▶ [Given records]:

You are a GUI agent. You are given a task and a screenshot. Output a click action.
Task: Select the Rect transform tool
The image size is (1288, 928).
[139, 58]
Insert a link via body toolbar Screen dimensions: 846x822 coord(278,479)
* * *
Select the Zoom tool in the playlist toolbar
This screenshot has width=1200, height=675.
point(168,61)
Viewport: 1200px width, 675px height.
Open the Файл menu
--
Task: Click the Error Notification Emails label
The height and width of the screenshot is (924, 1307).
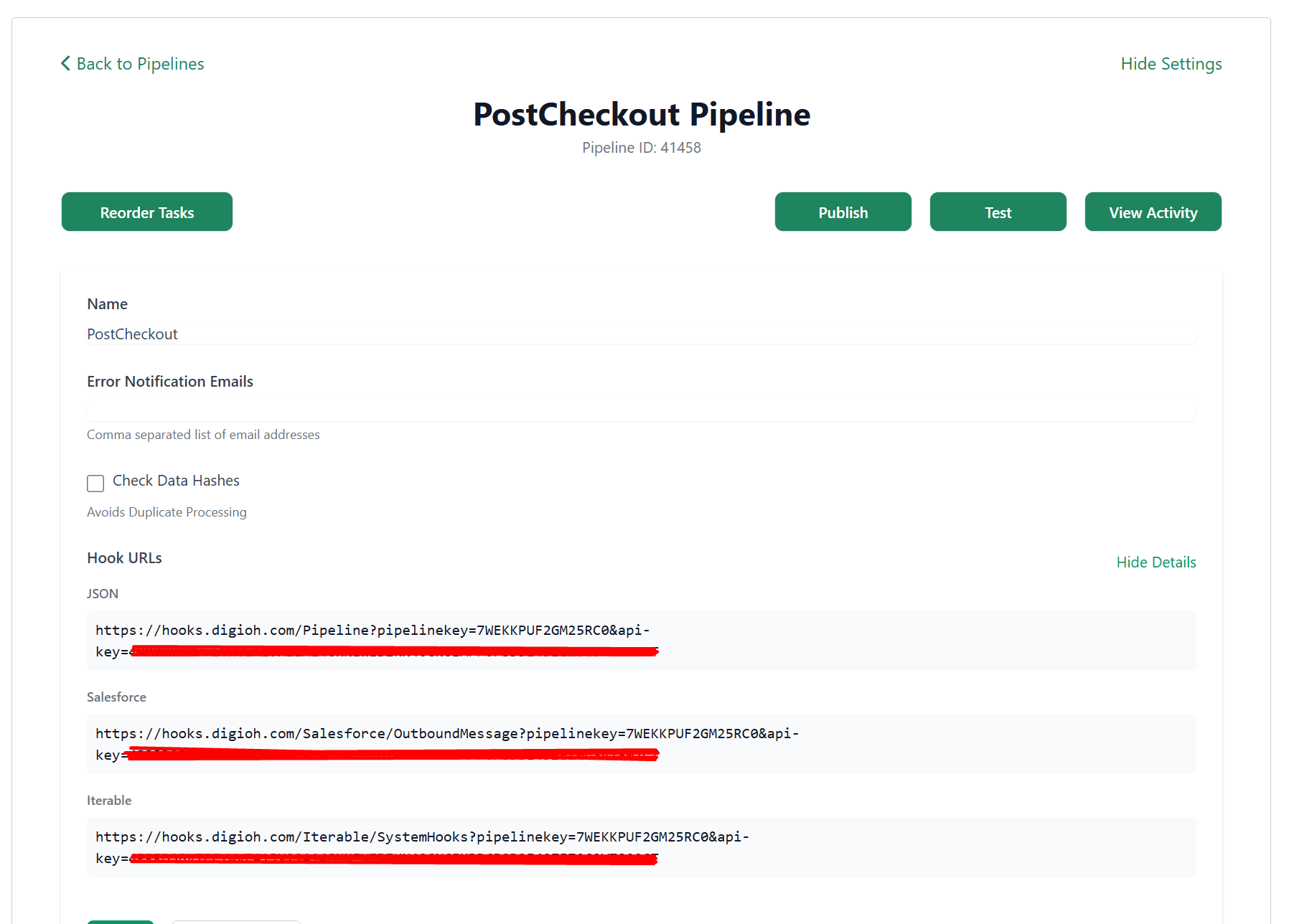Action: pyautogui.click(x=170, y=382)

▶ [Written task]:
Can you pull out, word for word, the lines from the one containing "Task: Click the" through the one containing "Action: pyautogui.click(x=170, y=382)", with the pictures left out?

▶ [Full solution]:
Task: Click the Error Notification Emails label
The height and width of the screenshot is (924, 1307).
Action: pyautogui.click(x=170, y=382)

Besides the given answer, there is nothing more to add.